Stored records:
○ ○ ○ ○ ○ ○ ○

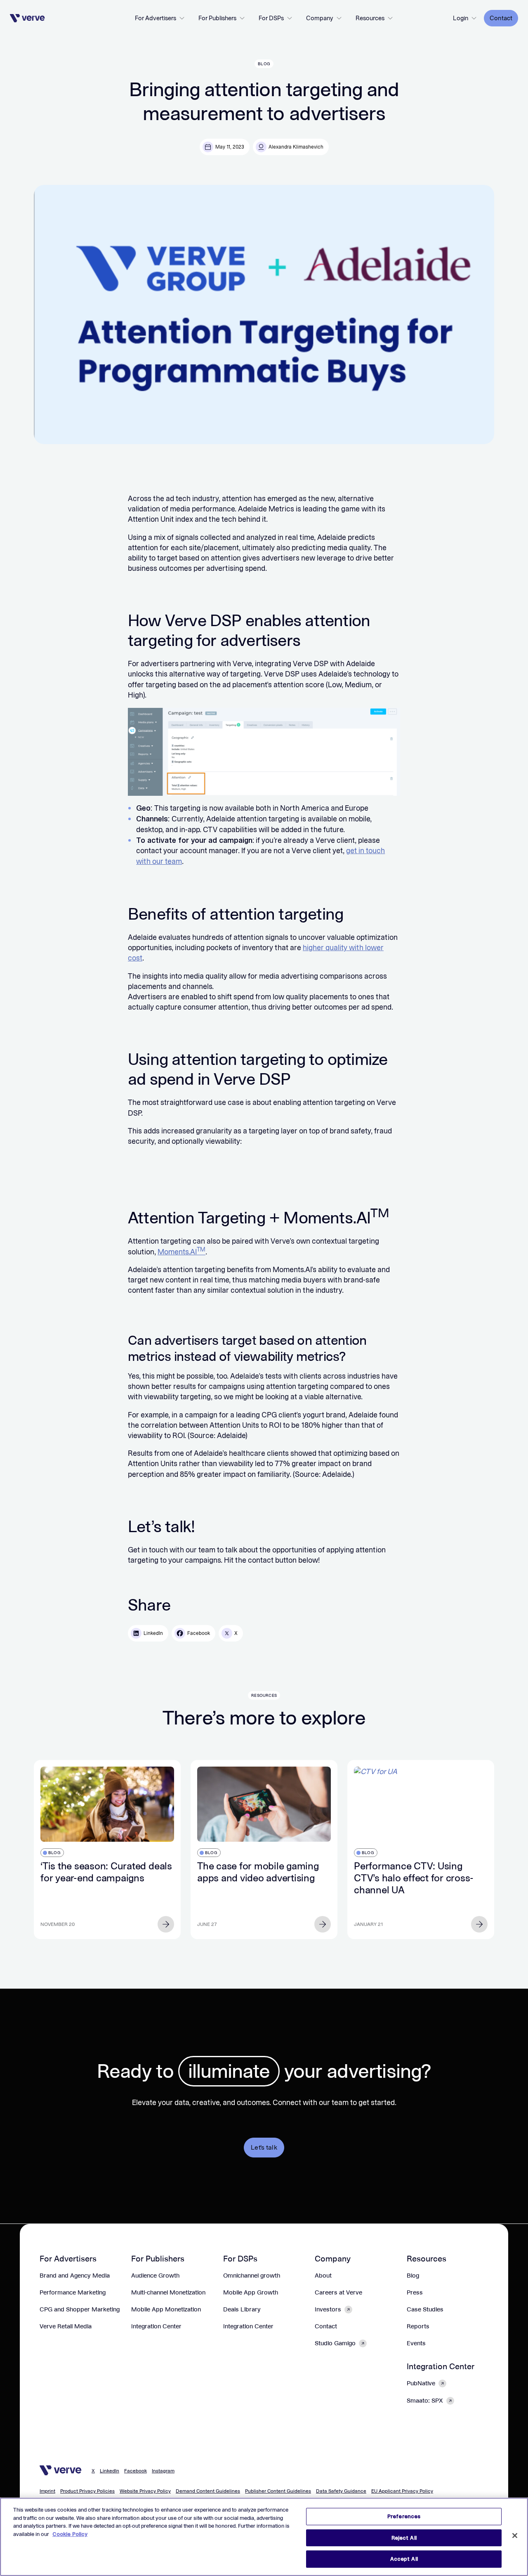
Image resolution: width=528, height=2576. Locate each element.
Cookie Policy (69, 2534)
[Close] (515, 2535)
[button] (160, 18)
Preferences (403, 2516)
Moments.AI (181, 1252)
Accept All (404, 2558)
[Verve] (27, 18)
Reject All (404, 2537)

○ ○ ○ ○ ○ ○ ○

**What to do**
Each line from the one with "Cookie Policy (69, 2534)" through the last line of the records above must be retyped exactly, and no other line may be given.

**Output**
Cookie Policy (69, 2534)
[Close] (515, 2535)
[button] (160, 18)
Preferences (403, 2516)
Moments.AI (181, 1252)
Accept All (404, 2558)
[Verve] (27, 18)
Reject All (404, 2537)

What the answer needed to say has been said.